The toll of the Chernobyl attacks on the then-Soviet people, as with all information governed by the Soviet Empire, is arguable, as the government refused for many years to acknowledge anyone had been harmed save the five or so workers who died in the immediate aftermath of the explosion. According to the UN, about fifty lives are attributable directly to the Chernobyl attacks. This does not include the numerous cancers and previously unseen diseases (among them “Chernobyl heart,” known medically as a ventricular septal defect– a hole in the heart that sends poisoned air otherwise to be filtered by the heart into the body, killing the victim. The number of Belarussian children exhibiting signs of this defect after the disaster are in the tens of thousands. The victims of a disaster on this scale– victims routinely dismissed and disrespected by a state that, thankfully, no longer exists– deserve better at this stage in the history of the disaster than to be the backdrop for yet another needless forgettable two-hour scare.

That’s not to say the subject matter is untouchable in film form– films that explore the darkest parts of human history are often the greatest in the medium, and the suffering of hundreds of thousands of innocent people who happened to live in the region is a narrative ripe for the picking. But this film is clearly not about the suffering of a people who, straining under the yoke of communism, were befallen with the indignity of having the Soviet regime’s malevolent incompetence poison their homes to the point of unlivability. This is a film about some bros who think it would be fun to visit the formerly thriving city of Pripyat, Ukraine, and are led by their stereotypical Ukranian tour guide into some scary places. This film is a get-rich-quick scheme on the backs of a nation too vulnerable to fight back, too willing to forget to have to be forced to remember.

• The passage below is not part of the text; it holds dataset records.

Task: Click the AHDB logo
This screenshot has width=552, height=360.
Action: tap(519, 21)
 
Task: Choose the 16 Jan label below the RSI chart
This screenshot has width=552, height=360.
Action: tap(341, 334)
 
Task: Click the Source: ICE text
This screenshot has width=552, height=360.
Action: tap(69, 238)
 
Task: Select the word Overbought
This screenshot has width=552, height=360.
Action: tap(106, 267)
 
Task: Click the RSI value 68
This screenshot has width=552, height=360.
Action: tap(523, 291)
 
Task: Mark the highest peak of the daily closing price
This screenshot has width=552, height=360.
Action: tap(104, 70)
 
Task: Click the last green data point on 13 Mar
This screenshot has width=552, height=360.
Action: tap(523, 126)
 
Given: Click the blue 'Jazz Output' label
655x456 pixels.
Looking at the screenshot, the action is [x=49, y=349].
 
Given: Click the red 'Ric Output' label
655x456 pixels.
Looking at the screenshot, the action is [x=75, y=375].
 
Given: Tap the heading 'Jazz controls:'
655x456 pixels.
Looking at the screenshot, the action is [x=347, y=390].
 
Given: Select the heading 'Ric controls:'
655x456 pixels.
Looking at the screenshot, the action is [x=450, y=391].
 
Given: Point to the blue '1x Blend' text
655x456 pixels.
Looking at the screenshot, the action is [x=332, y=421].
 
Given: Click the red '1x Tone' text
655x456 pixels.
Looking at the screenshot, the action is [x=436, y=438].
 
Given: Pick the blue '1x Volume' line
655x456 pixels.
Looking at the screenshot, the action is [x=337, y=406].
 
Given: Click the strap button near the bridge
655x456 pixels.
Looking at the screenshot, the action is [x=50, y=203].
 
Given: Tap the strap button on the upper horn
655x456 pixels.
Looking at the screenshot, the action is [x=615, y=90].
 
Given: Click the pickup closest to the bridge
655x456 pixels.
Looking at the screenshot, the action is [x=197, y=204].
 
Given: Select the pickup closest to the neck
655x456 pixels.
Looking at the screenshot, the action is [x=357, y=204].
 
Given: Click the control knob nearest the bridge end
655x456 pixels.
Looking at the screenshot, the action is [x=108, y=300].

The number of deaths and injuries caused by the disaster will be debated for centuries to come. The toll the event has taken on the identity of the Ukranian nation is unmistakeable, and those unfamiliar with the emotional wreckage left behind atop the physical wreckage should become acquainted with it enough to reject the exploitation of this pain. For those that have not seen it, the 2007 short film White Horse elegantly packages a nation’s pain in 20 minutes of video– a trip back to Pripyat by a man who once lived there, at the age of 12. Had the directors of Chernobyl Diaries seen the pain, individualized, one hopes they would have thought twice to reduce it to a marketing ploy.